Entonces se serenó y pensó que así no iba a ir muy lejos, que tenía que esforzarse porque vinieran los mejores momentos. De nuevo se sienta y siente un fuerte pinchazo en la nuca, todo se vuelve opaco, muy opaco, la vista se nubla, la cabeza se cae, todo cesa. De repente, hologramas con  imágenes de niños que corren todos juntos, se escapan, se esconden, uno la paga, emoción, amigos, infancia, el polvo de las calles del pueblo en las zapatillas, es de noche, todos corren, deprisa. Sudor, bicicletas de colores color crema. Ahora es la fiesta y todo huele bien, suena la música y la emoción. El corazón está a ciento ochenta pulsaciones, están llegando a la cima de la Mesa de los Tres Reyes. Siente cómo ha subido con sus amigos de siempre, con los que se  puede caer y lo recogerán y llegan y se abrazan y almuerzan y toman muchas  fotos. El cielo es azul, fresco, descienden. Recuerda a su mujer, está preciosa, es morena, están de vuelta del Ibón, han hecho un gran esfuerzo. Se enamoraron de un flechazo, de esos que ocurren a veces y su amor se ha ido haciendo grande, cada vez más grande. De repente le dicen que puede abrir los ojos. Allí delante está él, llora, todavía está manchado con los líquidos de la placenta. Su cara es preciosa. El bebé mira a Julio durante un segundo y luego gira su cara hacia el pecho de su madre, de un modo instintivo, automático.
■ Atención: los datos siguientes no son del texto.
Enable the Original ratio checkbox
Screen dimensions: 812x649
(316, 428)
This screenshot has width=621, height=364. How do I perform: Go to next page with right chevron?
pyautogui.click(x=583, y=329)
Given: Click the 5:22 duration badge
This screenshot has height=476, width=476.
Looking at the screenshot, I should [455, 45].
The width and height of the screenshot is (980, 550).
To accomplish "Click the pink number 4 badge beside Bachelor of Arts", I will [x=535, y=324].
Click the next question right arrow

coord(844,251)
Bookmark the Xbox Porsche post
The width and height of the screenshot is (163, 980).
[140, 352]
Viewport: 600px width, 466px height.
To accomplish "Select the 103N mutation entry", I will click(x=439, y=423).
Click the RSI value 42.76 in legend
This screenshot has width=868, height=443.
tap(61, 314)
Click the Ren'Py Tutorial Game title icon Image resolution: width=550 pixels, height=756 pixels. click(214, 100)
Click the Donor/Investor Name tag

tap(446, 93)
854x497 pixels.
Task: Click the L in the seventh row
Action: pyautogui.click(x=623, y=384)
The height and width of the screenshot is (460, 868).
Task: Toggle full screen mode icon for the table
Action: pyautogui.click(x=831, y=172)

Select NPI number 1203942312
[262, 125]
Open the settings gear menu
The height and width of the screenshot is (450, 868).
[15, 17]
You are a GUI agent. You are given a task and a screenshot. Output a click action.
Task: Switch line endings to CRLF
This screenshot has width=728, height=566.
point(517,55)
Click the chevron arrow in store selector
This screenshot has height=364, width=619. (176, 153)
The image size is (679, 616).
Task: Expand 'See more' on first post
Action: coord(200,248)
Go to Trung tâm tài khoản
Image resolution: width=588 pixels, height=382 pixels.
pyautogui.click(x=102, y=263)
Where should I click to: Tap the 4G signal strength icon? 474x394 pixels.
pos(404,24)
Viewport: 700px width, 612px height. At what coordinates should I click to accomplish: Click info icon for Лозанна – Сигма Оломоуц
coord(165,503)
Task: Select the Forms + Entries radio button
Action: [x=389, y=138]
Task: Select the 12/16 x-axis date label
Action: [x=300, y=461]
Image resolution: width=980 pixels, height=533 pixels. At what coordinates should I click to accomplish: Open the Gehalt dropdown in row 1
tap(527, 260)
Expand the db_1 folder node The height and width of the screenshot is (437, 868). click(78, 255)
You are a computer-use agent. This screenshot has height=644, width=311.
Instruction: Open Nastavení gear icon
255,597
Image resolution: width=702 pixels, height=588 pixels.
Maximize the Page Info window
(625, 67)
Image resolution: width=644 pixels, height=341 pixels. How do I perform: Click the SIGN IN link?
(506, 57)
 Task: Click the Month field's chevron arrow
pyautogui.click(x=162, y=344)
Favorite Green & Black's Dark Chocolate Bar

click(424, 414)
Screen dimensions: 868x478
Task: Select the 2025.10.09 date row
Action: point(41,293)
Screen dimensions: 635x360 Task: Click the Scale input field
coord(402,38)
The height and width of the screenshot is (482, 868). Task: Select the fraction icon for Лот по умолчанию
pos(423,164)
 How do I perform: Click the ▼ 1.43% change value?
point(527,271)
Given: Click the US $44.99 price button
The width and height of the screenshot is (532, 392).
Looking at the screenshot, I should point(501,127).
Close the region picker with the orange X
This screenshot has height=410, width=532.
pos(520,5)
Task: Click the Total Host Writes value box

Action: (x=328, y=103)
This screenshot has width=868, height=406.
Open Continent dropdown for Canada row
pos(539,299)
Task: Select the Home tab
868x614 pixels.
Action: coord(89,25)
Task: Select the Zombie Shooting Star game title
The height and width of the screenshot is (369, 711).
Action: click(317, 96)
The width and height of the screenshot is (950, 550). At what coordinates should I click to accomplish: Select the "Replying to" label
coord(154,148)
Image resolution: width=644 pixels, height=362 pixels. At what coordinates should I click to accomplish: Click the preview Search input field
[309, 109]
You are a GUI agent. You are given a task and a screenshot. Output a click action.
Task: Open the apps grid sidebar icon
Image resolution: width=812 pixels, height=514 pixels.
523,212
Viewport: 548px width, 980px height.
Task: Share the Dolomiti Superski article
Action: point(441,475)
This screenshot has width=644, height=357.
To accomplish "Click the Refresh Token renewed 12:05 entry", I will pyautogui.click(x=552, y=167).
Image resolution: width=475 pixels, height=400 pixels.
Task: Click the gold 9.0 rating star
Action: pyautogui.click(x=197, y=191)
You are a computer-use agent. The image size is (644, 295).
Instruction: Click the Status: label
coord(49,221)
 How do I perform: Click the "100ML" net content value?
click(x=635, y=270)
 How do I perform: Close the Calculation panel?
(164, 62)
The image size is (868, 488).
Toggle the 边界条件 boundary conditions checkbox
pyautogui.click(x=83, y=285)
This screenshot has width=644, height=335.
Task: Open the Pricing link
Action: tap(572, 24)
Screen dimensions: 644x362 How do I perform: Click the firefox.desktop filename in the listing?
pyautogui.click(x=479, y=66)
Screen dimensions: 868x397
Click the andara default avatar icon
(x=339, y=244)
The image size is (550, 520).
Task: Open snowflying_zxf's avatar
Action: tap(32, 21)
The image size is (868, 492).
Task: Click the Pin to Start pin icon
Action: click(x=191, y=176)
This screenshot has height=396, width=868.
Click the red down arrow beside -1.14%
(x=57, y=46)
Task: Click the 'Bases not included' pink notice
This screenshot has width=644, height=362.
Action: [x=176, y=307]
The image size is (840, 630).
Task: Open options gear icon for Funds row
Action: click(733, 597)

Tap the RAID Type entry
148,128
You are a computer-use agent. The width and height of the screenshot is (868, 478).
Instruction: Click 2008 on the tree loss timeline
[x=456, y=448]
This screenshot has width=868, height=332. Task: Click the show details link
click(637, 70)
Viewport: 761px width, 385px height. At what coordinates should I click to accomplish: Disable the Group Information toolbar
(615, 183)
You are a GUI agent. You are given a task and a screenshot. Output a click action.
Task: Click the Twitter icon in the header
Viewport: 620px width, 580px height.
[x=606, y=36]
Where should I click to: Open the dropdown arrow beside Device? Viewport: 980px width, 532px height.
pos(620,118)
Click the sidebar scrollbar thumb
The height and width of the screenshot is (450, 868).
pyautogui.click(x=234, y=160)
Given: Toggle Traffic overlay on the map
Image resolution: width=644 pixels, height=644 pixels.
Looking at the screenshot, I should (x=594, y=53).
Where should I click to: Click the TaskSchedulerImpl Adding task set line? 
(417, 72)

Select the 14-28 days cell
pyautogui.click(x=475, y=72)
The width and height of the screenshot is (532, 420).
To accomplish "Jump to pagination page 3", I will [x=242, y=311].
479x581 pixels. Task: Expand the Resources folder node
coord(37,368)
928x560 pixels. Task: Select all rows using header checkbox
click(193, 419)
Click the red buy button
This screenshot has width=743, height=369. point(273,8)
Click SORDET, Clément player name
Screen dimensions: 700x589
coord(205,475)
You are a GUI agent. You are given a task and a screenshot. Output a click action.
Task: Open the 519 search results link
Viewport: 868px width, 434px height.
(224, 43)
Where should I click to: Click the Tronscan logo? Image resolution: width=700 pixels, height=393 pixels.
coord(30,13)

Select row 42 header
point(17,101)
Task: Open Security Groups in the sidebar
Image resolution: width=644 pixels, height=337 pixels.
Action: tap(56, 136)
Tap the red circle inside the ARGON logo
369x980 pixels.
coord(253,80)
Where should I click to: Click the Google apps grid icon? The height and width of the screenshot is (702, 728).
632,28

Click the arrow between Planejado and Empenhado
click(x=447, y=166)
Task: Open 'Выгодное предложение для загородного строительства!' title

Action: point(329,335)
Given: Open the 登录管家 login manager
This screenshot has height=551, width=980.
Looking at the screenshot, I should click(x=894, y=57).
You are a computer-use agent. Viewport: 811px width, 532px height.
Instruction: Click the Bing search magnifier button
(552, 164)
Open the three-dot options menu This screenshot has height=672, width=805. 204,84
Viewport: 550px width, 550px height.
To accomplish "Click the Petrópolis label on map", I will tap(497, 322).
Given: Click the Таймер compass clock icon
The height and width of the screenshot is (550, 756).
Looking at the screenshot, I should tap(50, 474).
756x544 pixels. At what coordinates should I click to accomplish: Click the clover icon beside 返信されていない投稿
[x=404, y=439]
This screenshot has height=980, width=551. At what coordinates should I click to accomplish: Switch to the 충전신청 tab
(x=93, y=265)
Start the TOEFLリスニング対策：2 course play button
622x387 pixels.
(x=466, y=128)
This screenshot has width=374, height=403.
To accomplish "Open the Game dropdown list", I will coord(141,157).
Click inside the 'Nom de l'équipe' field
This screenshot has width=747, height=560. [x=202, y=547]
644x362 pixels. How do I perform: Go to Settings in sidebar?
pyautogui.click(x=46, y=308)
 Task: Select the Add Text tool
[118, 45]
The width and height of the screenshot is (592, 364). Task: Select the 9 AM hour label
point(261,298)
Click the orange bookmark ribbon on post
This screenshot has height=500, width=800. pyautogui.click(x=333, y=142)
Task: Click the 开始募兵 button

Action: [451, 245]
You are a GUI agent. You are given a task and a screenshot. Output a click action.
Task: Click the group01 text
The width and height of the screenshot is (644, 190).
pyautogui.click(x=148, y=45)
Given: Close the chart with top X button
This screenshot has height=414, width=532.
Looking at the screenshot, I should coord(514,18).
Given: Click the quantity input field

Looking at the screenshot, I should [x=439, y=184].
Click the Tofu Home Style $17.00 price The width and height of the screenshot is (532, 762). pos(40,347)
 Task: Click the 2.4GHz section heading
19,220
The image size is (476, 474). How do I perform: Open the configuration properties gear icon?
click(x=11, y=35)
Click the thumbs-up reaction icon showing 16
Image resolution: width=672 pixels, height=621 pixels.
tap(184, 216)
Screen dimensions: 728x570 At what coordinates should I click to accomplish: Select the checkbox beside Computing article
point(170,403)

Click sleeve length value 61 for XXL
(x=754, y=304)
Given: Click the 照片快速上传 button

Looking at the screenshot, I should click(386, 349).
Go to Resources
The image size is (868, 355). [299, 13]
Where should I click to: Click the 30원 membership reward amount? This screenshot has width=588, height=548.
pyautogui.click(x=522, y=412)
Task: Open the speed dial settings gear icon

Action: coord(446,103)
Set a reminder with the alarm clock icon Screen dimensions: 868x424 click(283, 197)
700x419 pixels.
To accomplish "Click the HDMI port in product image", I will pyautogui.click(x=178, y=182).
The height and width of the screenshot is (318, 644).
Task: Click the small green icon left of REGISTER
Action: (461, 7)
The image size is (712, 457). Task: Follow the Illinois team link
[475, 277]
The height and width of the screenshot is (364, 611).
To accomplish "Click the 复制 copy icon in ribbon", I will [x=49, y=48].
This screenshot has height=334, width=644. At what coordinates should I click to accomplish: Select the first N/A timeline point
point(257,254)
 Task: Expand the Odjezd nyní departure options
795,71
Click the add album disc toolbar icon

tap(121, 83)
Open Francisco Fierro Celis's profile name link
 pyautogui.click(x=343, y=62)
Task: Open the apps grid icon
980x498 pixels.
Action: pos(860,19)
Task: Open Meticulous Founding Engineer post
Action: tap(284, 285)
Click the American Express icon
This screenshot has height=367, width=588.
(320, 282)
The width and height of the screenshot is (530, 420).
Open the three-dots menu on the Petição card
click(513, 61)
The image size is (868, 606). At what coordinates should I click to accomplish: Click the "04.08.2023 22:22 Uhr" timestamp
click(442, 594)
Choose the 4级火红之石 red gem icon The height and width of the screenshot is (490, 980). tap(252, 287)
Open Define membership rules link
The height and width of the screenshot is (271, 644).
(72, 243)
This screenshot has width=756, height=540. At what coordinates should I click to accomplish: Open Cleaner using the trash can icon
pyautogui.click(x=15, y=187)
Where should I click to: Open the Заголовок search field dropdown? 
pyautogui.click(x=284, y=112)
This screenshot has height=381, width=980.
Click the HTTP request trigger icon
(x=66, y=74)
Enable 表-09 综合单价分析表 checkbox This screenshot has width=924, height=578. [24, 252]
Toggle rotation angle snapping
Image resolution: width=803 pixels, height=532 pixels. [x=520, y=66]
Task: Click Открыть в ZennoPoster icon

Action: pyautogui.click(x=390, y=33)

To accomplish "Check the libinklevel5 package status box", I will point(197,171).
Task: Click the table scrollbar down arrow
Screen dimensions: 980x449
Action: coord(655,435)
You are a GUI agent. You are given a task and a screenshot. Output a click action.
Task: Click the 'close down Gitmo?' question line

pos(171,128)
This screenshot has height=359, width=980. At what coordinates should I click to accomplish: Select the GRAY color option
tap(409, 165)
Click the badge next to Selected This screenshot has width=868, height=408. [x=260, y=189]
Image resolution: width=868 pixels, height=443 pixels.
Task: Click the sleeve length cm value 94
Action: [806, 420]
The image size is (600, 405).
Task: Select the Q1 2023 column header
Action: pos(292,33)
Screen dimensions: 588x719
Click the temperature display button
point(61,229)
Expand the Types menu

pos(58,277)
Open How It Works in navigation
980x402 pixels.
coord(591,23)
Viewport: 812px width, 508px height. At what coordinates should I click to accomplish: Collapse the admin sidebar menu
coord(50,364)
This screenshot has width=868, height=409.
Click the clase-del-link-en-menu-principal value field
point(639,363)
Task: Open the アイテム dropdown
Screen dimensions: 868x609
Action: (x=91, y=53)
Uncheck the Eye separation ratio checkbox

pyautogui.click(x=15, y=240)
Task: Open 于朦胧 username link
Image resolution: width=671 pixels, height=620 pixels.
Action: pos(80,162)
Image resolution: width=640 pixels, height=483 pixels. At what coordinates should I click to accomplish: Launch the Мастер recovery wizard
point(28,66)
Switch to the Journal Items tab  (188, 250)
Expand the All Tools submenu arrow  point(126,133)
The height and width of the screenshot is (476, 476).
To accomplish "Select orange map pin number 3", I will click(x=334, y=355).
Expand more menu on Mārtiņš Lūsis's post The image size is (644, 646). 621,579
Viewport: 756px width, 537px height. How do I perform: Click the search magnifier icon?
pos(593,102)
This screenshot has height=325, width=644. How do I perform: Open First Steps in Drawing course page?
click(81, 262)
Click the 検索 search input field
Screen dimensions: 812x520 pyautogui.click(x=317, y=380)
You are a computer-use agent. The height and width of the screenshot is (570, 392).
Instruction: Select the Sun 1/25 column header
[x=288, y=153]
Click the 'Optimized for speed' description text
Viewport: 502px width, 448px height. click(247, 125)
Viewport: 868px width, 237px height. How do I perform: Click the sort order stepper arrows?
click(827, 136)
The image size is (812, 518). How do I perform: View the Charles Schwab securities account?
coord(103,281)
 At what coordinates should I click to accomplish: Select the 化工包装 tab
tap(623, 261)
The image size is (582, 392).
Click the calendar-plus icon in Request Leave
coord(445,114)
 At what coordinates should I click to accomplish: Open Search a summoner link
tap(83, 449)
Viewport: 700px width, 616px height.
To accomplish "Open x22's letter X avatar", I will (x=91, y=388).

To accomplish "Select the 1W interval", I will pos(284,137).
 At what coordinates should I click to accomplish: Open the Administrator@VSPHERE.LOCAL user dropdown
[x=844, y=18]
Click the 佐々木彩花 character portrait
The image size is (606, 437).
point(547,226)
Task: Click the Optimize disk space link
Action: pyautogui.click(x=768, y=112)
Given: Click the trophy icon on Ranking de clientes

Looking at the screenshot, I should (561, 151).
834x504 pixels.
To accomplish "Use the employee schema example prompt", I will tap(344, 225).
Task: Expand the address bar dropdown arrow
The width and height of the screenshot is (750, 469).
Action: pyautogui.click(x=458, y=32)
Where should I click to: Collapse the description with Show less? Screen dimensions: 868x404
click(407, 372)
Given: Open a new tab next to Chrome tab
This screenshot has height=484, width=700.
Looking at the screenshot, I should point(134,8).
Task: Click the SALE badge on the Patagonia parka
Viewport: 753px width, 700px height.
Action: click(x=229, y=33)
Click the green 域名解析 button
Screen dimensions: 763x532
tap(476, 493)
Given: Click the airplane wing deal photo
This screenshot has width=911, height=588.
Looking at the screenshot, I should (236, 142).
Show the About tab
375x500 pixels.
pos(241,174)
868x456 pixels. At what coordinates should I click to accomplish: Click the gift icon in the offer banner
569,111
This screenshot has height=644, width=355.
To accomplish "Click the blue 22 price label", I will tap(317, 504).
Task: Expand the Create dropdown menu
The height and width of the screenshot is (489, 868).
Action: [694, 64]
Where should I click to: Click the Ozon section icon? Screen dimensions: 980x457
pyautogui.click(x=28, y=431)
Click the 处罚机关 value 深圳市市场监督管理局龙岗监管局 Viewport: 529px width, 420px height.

Ella lo mira todavía incrédula, orgullosa, sudada, después del gran esfuerzo. Emocionada llora, lloran emocionados, todos, los tres.

Ahora Julio sale de la habitación oscura, mira el reloj, está detenido; se ha parado. Sale por estrecho pasillo hasta el bar y se despide del camarero que está muy ocupado con unos clientes.  Antes de salir, a lo lejos, oye una voz que le grita. Julio se vuelve hacia el camarero para ver de dónde viene la voz y ve que esta girado cobrando una comanda de refrescos al tiempo que observa un círculo redondo sin pelo en su nuca. Éste le grita desde lejos “¿lo ha entendido ahora?”